Raise your Game - Your image and the way you dress is a powerful tool

Hand knitted Fashions by Babini Kuki®

Article reproduced with kind permission of Lisa Gillbe, Personal Stylist. Interview coming soon!!

Some may dismiss dressing and style as unimportant, frivolous and perhaps a bit shallow. Not so. Studies show that our first impressions of other people are made within 7 seconds of meeting them. Also, our initial perceptions of people influence our interpretation of their later behaviour because of our - possibly misguided - expectations. First impressions are hard to change.

Your image is powerful. It is widely recognised that attractive people are immediately assumed to have a good personality and more skills than someone who just looks ‘average’. This is known as the halo effect. I’m not saying you need to be of supermodel ilk to reach the top of your game (just look at some of our politicians!) but you can make the absolute best of what you have. Your efforts will quickly register with others and they will naturally assume positive things about you too. It’s not just the effect you will have on others that counts either, crucially if you look good you feel good and that increases self esteem and helps you to perform better.

We are talking about your Personal Brand and stepping back to have a good look at how you come across to others is time well spent. What is your professional presence and is it right for where you want to be? Ask yourself what message your clothes and grooming are sending. Are you creative, approachable, authoritative or corporate? Is your star rising at work and have you adjusted your appearance to fit?

By not paying attention to the way you dress and its impact in the workplace, you could unwittingly be causing negative bias. However, this is entirely unnecessary and something you can easily change.

So how can men and women dress well to communicate the right impression?

Women have moved on in the office environment from the days of power-suit dressing. There is no need to wear a pin striped trouser suit and stripy shirt to match from Thomas Pink. However, if you like the mannish look then go for it but it can look a bit dated if done incorrectly. Power dressing was popularised in the 80’s to make the wearer seem authoritative and competent but these days that effect can still be achieved in a more feminine way. You can inject personality into the way you dress and still look professional. Shift dresses are a good example, patterned or plain with a smart tailored blazer over the top. If I were to generalise here then a classic look would always work, pearls, knitted woollen dress, great tailoring.
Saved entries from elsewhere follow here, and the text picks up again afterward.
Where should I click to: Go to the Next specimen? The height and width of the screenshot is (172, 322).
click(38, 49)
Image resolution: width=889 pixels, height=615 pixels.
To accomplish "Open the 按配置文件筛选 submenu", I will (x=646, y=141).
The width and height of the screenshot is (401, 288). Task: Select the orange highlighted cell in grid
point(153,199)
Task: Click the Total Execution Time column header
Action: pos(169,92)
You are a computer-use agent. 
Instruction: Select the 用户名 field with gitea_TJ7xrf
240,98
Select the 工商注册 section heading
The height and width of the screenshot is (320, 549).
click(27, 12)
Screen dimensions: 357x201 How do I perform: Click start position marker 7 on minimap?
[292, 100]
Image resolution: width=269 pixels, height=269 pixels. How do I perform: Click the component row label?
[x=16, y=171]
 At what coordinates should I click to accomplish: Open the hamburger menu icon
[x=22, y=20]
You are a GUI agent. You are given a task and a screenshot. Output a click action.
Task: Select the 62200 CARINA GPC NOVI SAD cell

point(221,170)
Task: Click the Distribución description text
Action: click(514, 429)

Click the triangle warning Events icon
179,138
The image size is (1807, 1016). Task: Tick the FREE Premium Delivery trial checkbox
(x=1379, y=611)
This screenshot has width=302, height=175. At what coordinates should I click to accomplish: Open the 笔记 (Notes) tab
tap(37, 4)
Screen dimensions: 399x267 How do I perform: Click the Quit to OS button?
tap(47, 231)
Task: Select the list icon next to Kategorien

Men, the rules remain largely the same for the corporate fields. Make sure your suit is in the standard corporate colours (black, dark grey or navy still lead the field). You need at least three good fitting suits that are in top condition and are dry cleaned regularly. Personality can be shown in colourful shirt and tie combinations or plush suit linings but steer clear of novelty ties and socks, you are trying to look professional not like an embarrassing uncle at the Christmas get together. The exception to these rules would be in a creative environment in which case dressing without some flair could perhaps cast judgements on your creativity.

For both sexes, learning to choose the right colours to suit your skin tone is vital, and obviously, grooming is essential too - cleanliness, neat hair, polished shoes no chipped nail varnish etc…

Communication is a powerful tool for success. Learn how to communicate yourself in the best way non-verbally, and by using the power of dress you will be creating the right impression, influencing others positively, increasing your self-esteem and overall, raising your game.